Exterior wall surfaces are rated by strength, both structural and resistance to damage, weather resistance, insulating value and maintenance. Only masonry, concrete or brick rates high on structural strength. All options rank generally good for weather-tightness but all rate poor in insulating value unless special insulation is added. Wood siding ranks highest in maintenance requirements, although maintenance of stucco and masonry will vary if those are painted. Cement fiber is low maintenance.


Moisture is the Enemy

All wood siding is subject to rot and moisture damage; wood also can crack or split. Masonry, including stucco, also can be subject to moisture damage which causes cracking or spalling (peeling of the surface). Vinyl and metal siding can be dented or loosened by hail or similar weather-related problems.
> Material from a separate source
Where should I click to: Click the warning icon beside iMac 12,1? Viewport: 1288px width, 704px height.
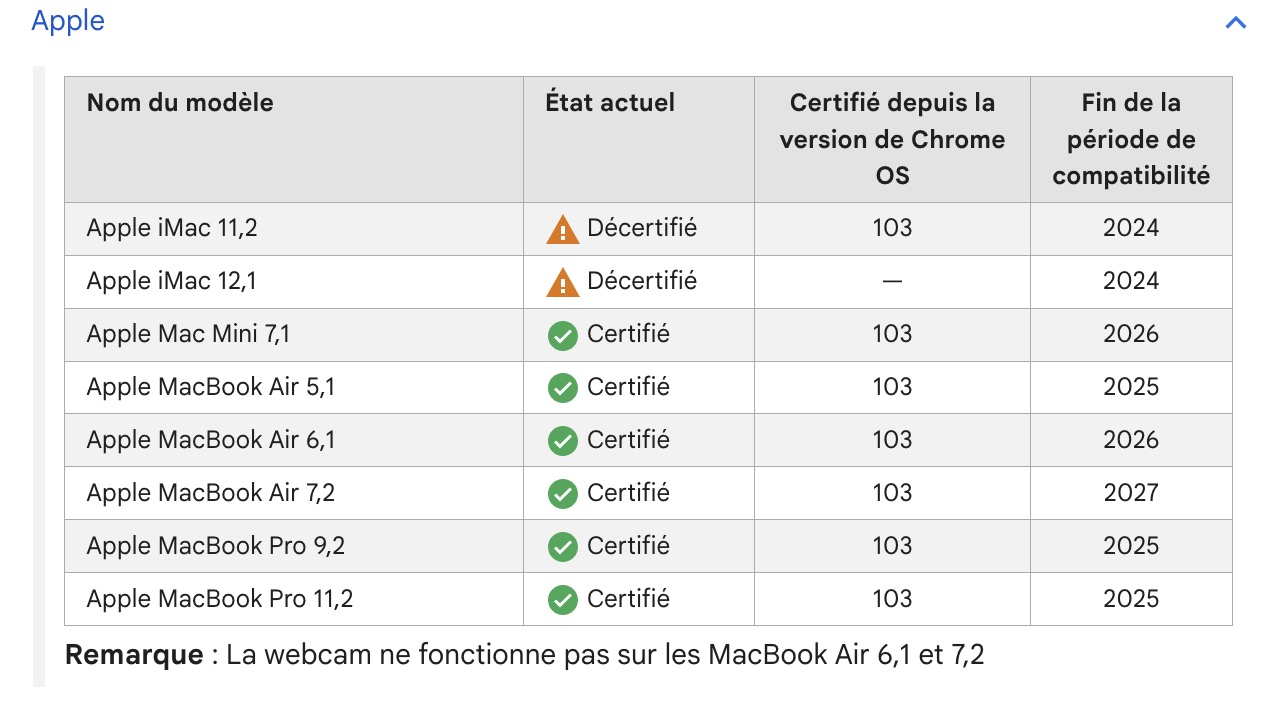[x=563, y=283]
Vinyl also can come loose at fastening points.


Wood and brick are the most popular exterior wall siding options. Fiber cement is increasingly popular as an option to wood; it closely resembles wood (in some cases can be matched to existing wood siding) because it is durable, resists rot and insects and holds paint well. Most wood siding is tongue-and-groove material, overlapping clapboards or exterior plywood panels. Brick (and some stone) is typically installed as veneer, a single layer of bricks on a wood-sheathed wall.


Concrete Blocks

Concrete blocks are sometimes used as both structural and exterior finish walls. Concrete blocks frequently are overlaid with exterior stucco for a more decorative surface. Some "dry-stacked" concrete block walls are covered with a surface-bonding cement that provides structural strength and a more solid, attractive finish than a typical mortared block wall.